Este ainda é um rascunho publicado prematuramente e está sujeito a mudanças substanciais.

Não é preciso tornar a mulher uma vítima da sociedade para fazer uma crítica social, mas o diretor de Cinema Paradiso o faz com tanta paixão pelo lúdico, pelo erótico e pelo que significa ser italiano, essa cultura controversa com traços que trazem um misto de vergonha e identidade, que Malena vira um hino sobre a impotência de indivíduos frente à pressão da massa, seja político ou social. E tudo através dos olhos de um garoto sem ele perceber o que isso significa. Ou pelo menos a esperança do longa é que no final ele saiba pelo quê essa mulher passou.

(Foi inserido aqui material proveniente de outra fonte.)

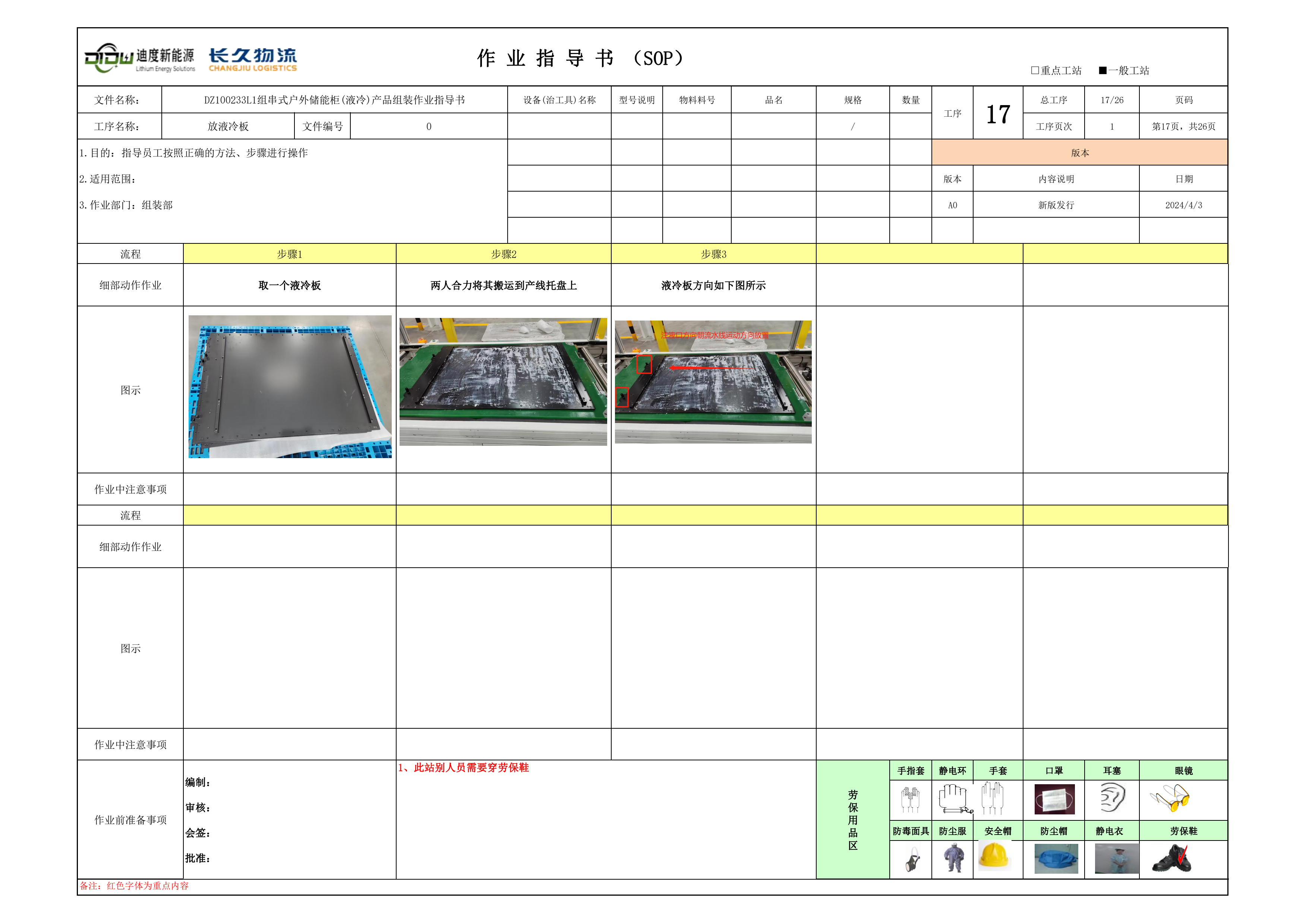
Task: Click the 长久物流 Changjiu Logistics logo
Action: point(253,59)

Logo em seu início já é possível detectar aquela magia ingênua e cinematográfica do cinema de Giuseppe Tornatore e seus enquadramentos que viram quadros de pendurar na parede. O que não é possível detectar tão fácil é uma história quase que 100% visual que mantém laços maduros e sensíveis com um passado não tão distante, quando as mulheres se resumiam em seres que, se com curvas voluptuosas, serviam de fonte de prazer masculino e inveja feminina.

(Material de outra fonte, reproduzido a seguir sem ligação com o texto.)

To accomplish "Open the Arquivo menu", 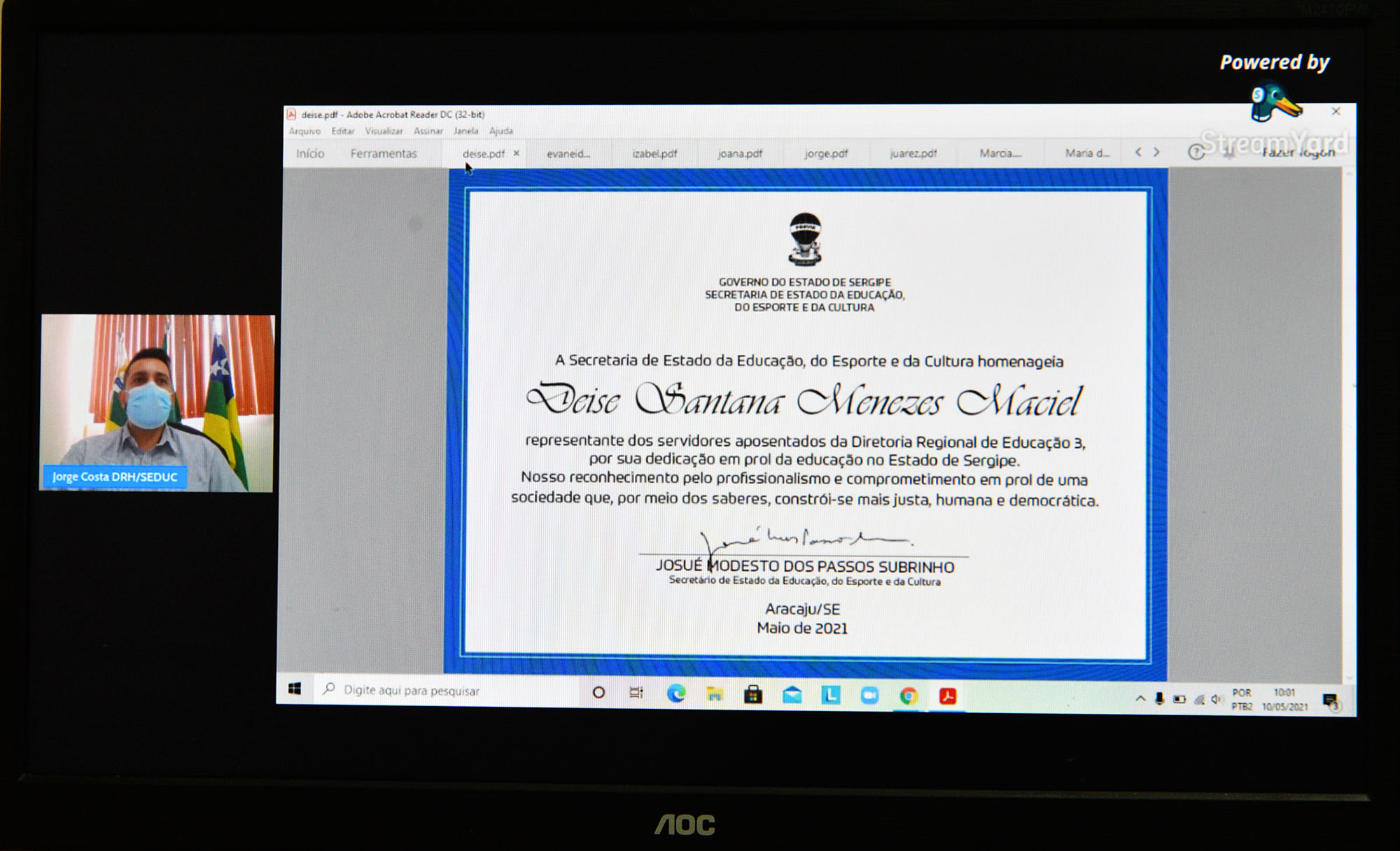I will 304,131.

O mais fascinante é que o filme comenta todo o contexto social e político da época (Segunda Guerra) sem qualquer diálogo explicativo, se limitando com inteligência na repetição exaustiva de cenas que escancaram o assédio que a mulher-título vivida por Monica Bellucci sofre dia após dia enquanto aguarda o retorno de seu marido da guerra. Os nossos olhos são os olhos de Renato (Giuseppe Sulfaro), um garoto que, mesmo usando as curvas de Malena para suas fantasias eróticas noturnas, desde o início se mostra o único a apreciar outras características em torno daquele corpo, como a música que ela gosta, e mais tarde a protegê-la (ainda que com manifestações pueris de vingança), se tornando a única pessoa ciente do mal que a cidade faz para a moça ao enxergá-la apenas como um pedaço de carne.

Por fim, é impossível desassociar a narrativa da belíssima trilha composta por Ennio Morricone, que consegue comentar tanto os momentos dramáticos quanto as válvulas de escape em um mundo extremamente intolerante, mas ao mesmo tempo, e isso é vital para entendermos, inconsciente dessa intolerância. Os únicos olhos que se tornam conscientes são o de Renato, que são os nossos olhos, e assim como Totó de Paradiso é o único que acaba compreendendo o valor do Cinema como transformador de mundos.